### GIVEN DATA
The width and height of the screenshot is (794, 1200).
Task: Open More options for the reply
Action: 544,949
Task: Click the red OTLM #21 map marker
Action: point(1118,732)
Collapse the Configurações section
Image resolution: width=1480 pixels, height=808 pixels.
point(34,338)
==
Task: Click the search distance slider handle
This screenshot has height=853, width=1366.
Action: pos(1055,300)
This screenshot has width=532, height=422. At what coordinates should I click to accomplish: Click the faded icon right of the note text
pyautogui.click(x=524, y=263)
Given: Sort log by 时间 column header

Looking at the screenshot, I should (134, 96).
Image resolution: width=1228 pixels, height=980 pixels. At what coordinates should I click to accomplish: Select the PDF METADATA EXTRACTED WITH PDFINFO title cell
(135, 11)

### TASK
Please rewrite the items between the lines holding "This screenshot has width=532, height=422." and "Looking at the", inclusive, changing "faded icon" to "gray icon" and leaving everything else as it is.

### FINAL RESULT
This screenshot has width=532, height=422. At what coordinates should I click to accomplish: Click the gray icon right of the note text
pyautogui.click(x=524, y=263)
Given: Sort log by 时间 column header

Looking at the screenshot, I should (134, 96).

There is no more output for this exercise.